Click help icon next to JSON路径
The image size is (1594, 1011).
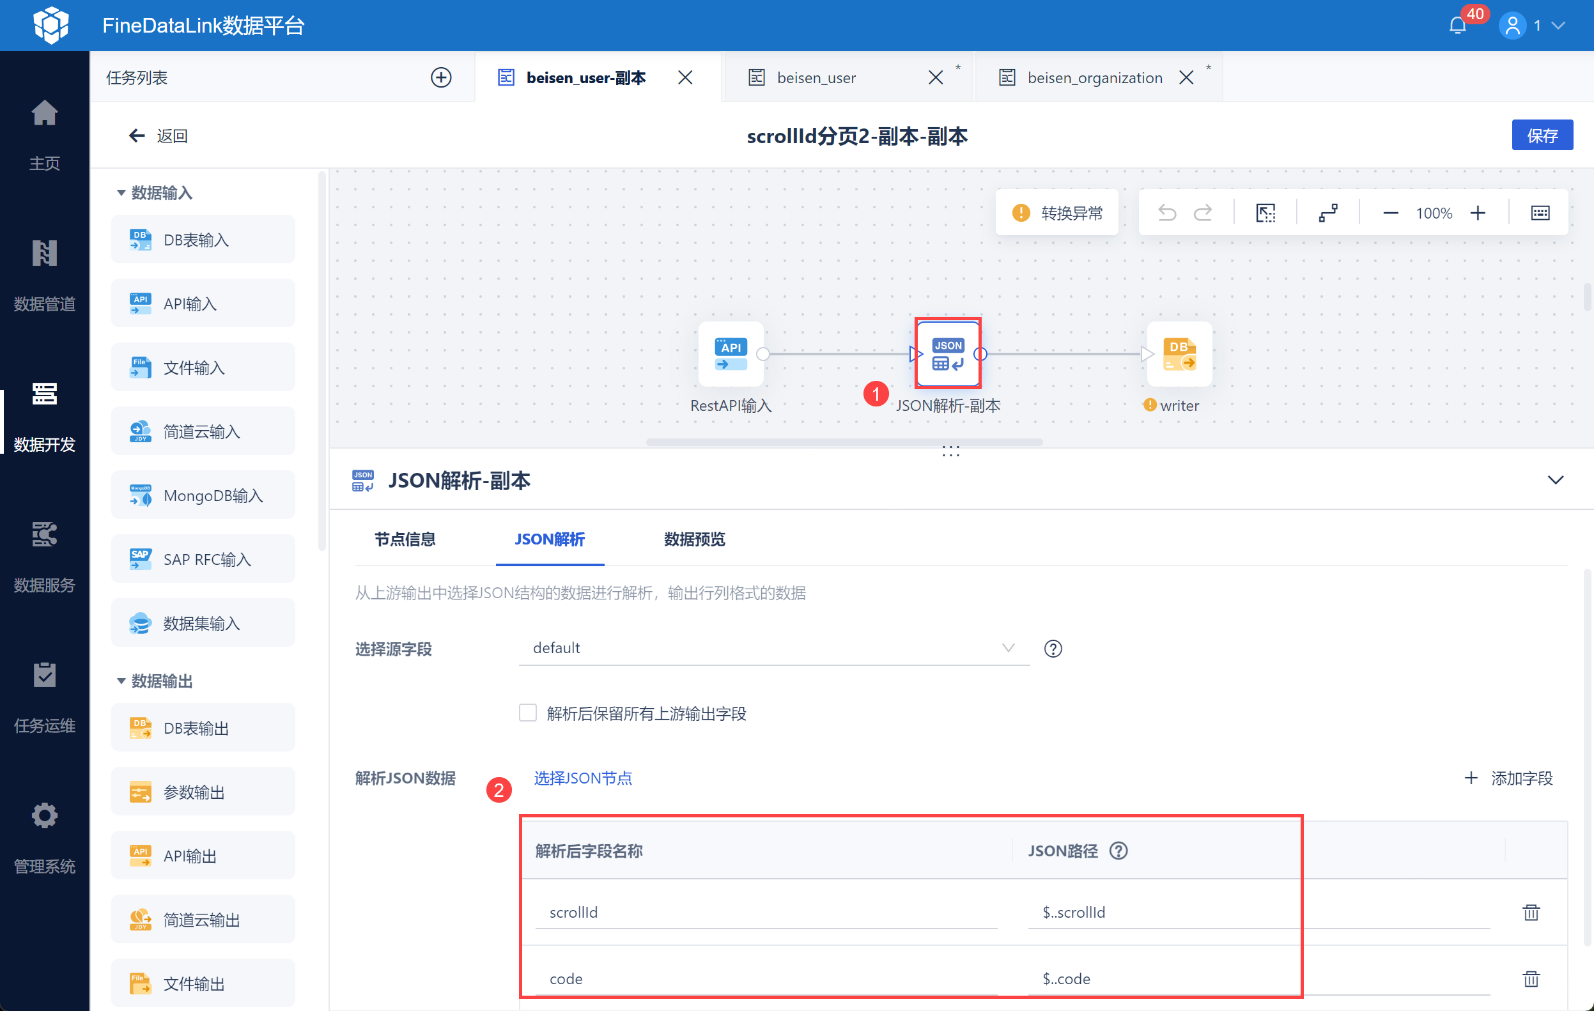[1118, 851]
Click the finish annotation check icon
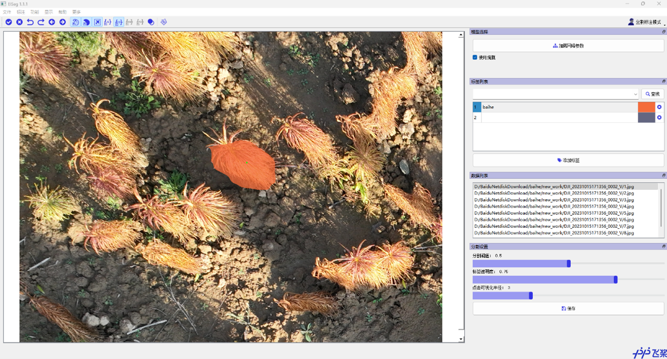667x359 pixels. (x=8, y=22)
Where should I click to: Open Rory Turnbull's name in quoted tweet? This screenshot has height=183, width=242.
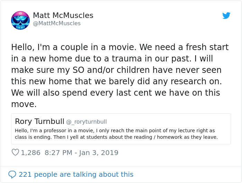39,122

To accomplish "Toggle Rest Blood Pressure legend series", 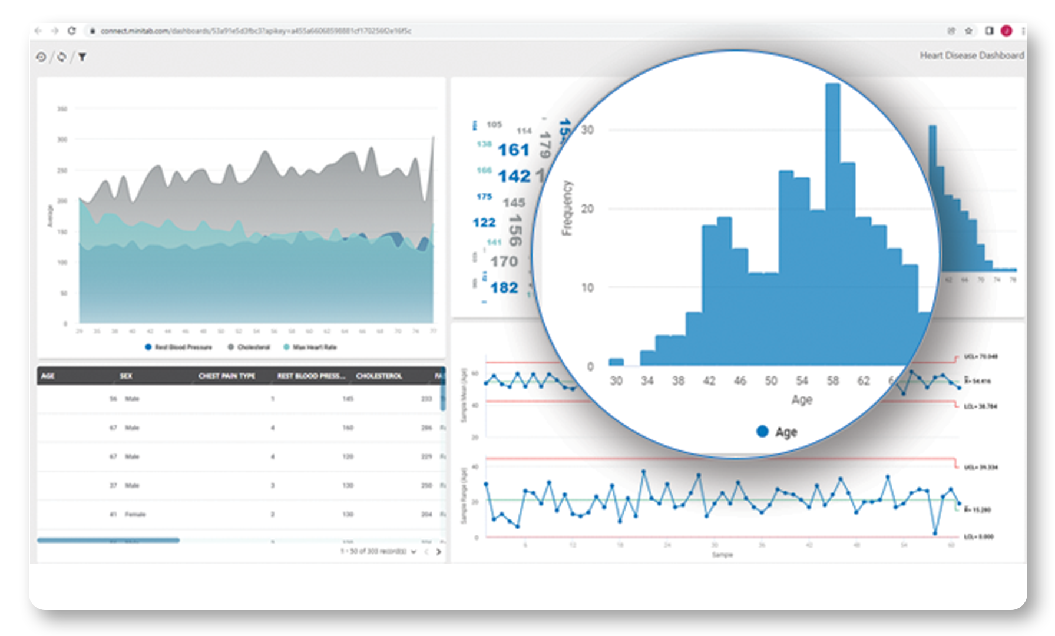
══════
Reproduce every line of the data above verbatim, omitting the pictures.

Click help icon next to JSON路径
The image size is (1594, 1011).
[1118, 851]
Click the finish annotation check icon
667x359 pixels. (x=8, y=22)
Where should I click to: Open Rory Turnbull's name in quoted tweet? This screenshot has height=183, width=242.
39,122

To accomplish "Toggle Rest Blood Pressure legend series", 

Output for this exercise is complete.